Tug Hill Windmills and wildlife

Tug Hill Windmills and wildlife

We keep hearing more and more noise about the windmills on Tug Hill and how they are driving the deer and turkeys away and destroying the geese and other flying birds. In my opinion, it is all a lot of wind, and I don’t mean from the windfarm. My own very unscientific observations show that the deer and turkeys are totally unaffected, except that the grass planted under those towers is very tasty.
As I see it, they treat the windmill the same as a tree or any other object in their neighborhood. Same with the geese. They graze around the windmills, but they are no more likely to fly into one than into a tree or a power pole. They may be silly geese, but not stupid. I have photos of deer grazing under the towers, but I also have photos of the towers with no deer grazing ‘neath them. The latter might be proof that the deer have all been driven out. But no, we are seeing more deer , turkeys, and geese around than most years.

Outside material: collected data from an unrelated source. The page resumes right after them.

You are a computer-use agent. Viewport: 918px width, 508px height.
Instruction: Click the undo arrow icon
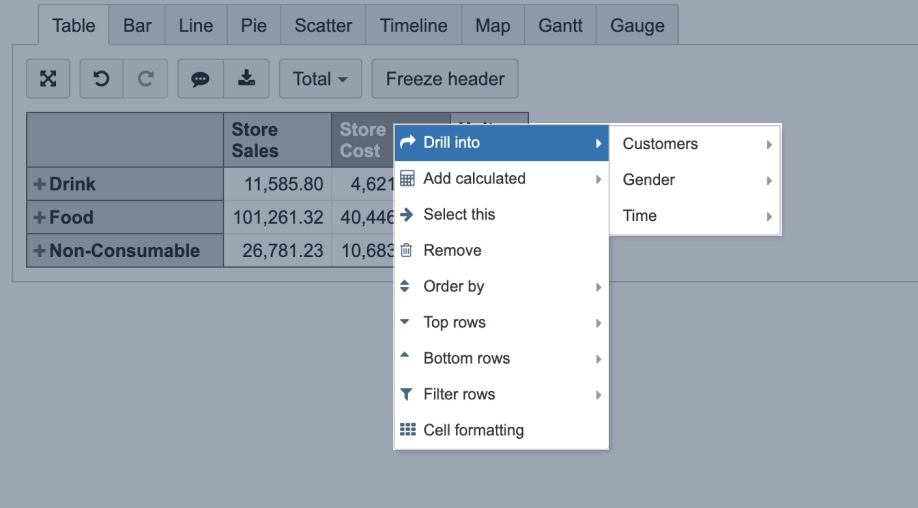pyautogui.click(x=101, y=79)
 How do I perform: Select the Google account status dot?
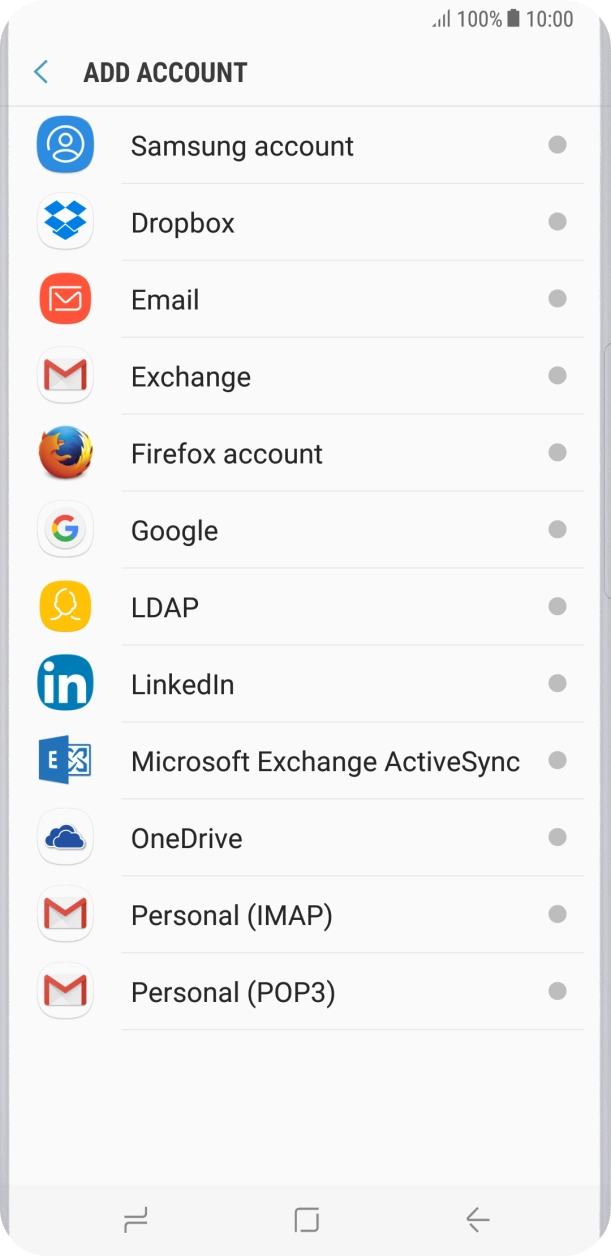point(557,530)
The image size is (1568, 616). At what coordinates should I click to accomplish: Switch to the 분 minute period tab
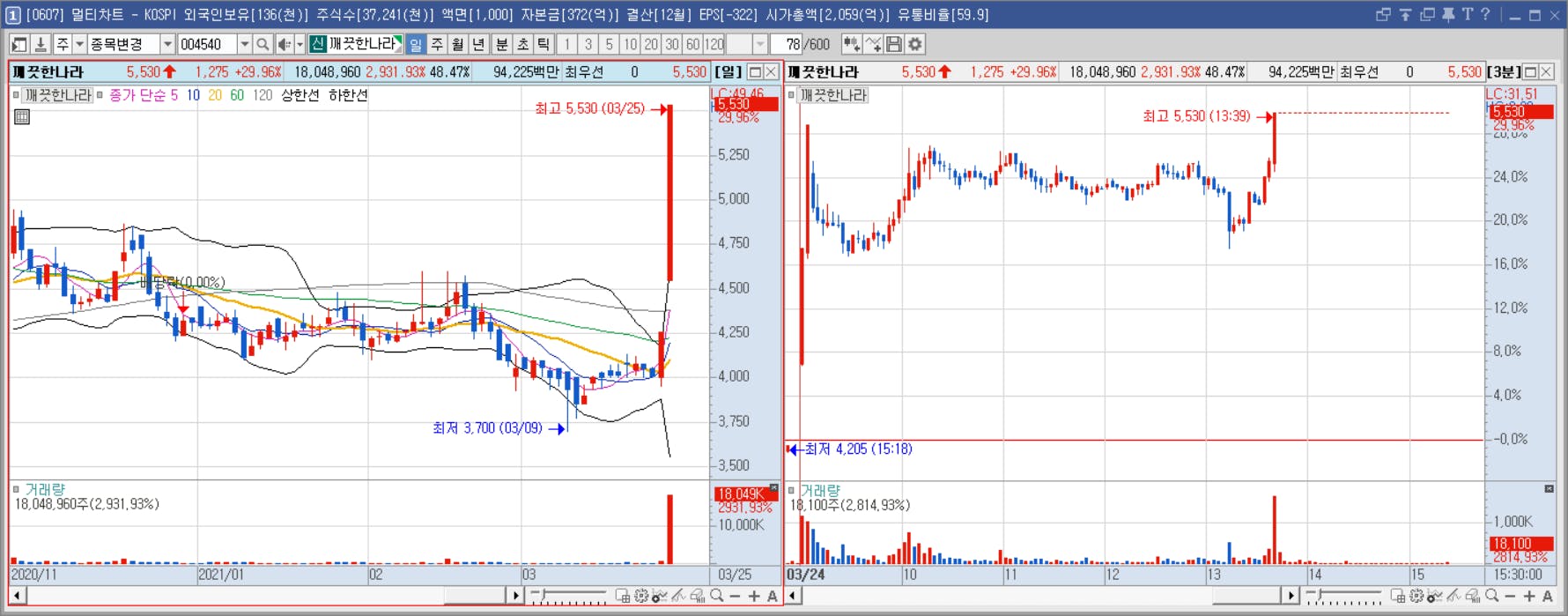(x=501, y=44)
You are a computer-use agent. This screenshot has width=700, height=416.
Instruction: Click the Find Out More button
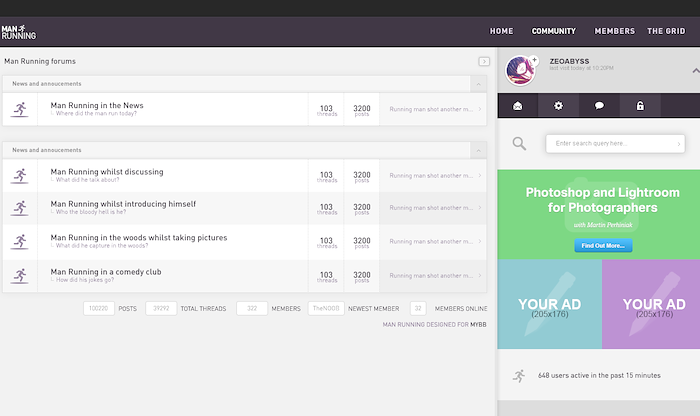pos(603,245)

Draw your own conclusions.
I say that the windfarms do not really have a large impact on the environment, wildlife, or the energy supply, and the antis need to find someone else to attack. The choices are numerous: Big Oil, The Government, The War(s), Big Business, Taxes, The National Debt (wait til your grandkids see that bill). I think if the windmills had any large impact, the Oil Barons, that monster known as ExxonMobilBPValeroShell, would have toppled them long ago. (And what is up with the Alaska oil fields? They are run by British Petroleum and the oil is shipped to Japan?)
The deer and turkeys? Well, they are undecided, but they are certainly not leaving the neighborhood.

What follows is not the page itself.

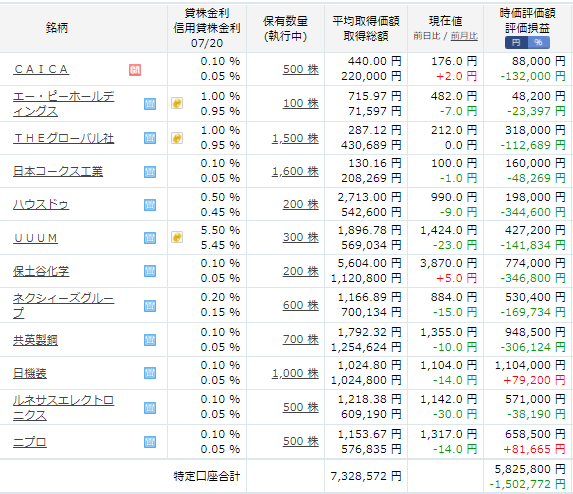573x494 pixels.
Task: Switch valuation display to %
Action: point(539,43)
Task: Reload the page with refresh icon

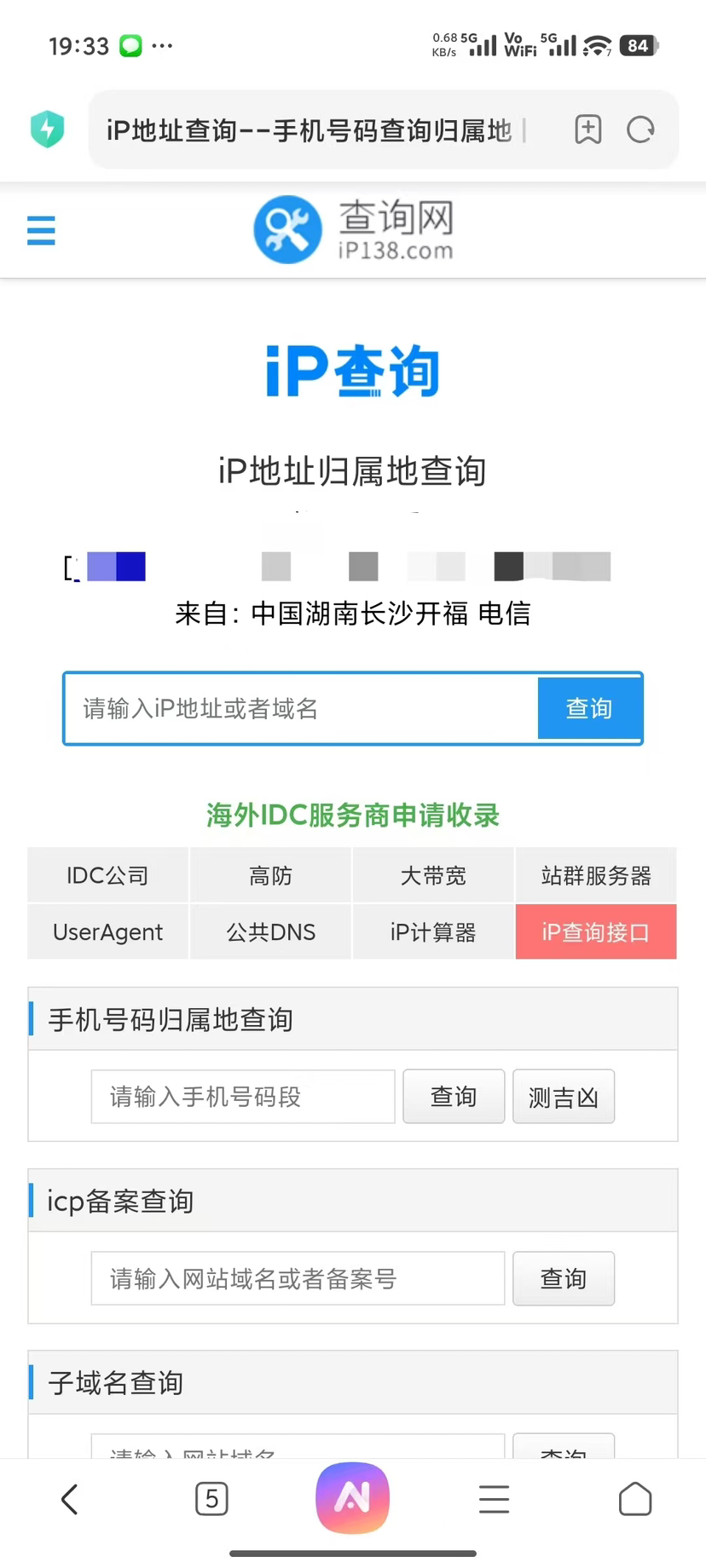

  1. Thanks, sounds plausible enough to me. Geese very rarely collide with wind turbines elsewhere, and I would be surprised if turkeys are not smart enough to figure them out too.

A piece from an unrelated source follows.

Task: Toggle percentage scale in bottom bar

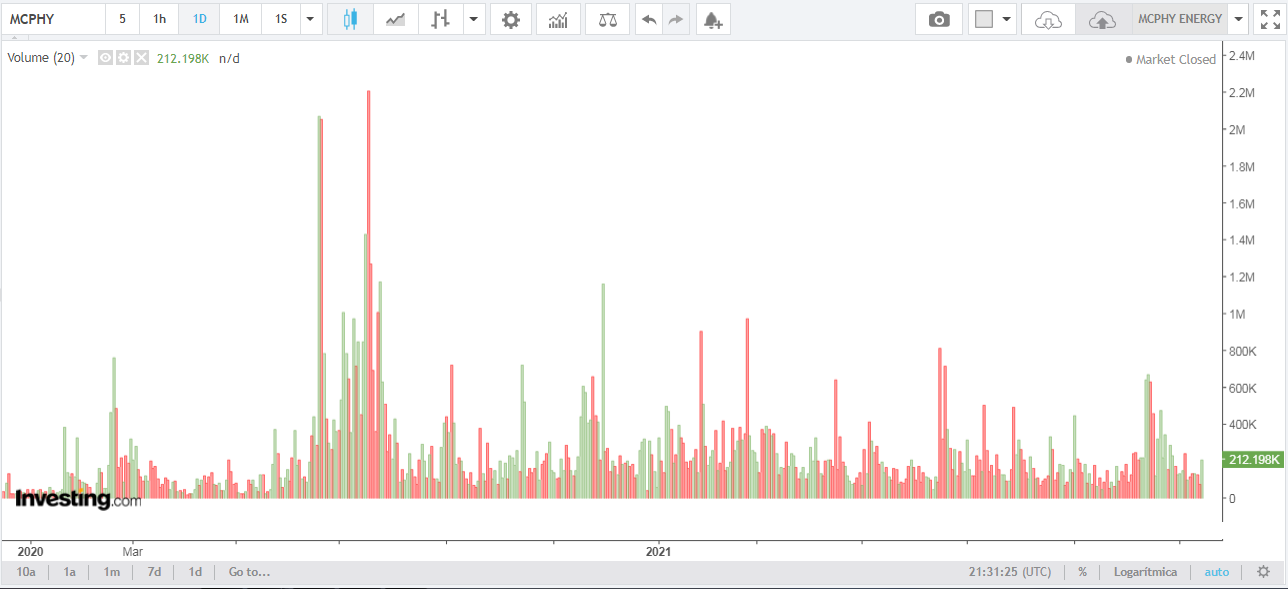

    The latest gripe from Tug Hill has been about sound. Do you have any opinion on that? Just curious.

    Thomas O. Gray
    American Wind Energy Association

  2. Thanks for your visit. I’m not sure what sounds they talk about, but from my observations, the noise compares to the sound of wind thru the trees-kind of pleasant actually. Of course, I have not had the pleasure of living with them 24/7, but people and animals can adjust to most anything. Some folks even live next to major superhighways and airports, and don’t seem to mind the noise.
    We have not noted any sonic waves or untrasounds; no blades flying off; no animals fleeing the area. We do note a lot of tourists and curious visitors-maybe that is what scares wildlife away?
    Last friday I had a retailer from Lowville deliver some building materials to our camp. He looked around at the windmills for a while, then remarked: “Why, they are not noisy at all! What are people complaining about?” So there you are.

  3. I don’t really know of any evidence to suggest that they “scare wildlife away.” There IS some concern about big game wintering habitat in the West, but it’s still just at the point of needing study rather than being identified as a problem. Regarding sound, your experience tracks with mine. I’ve visited many wind farms and have never been to one that seemed noisy.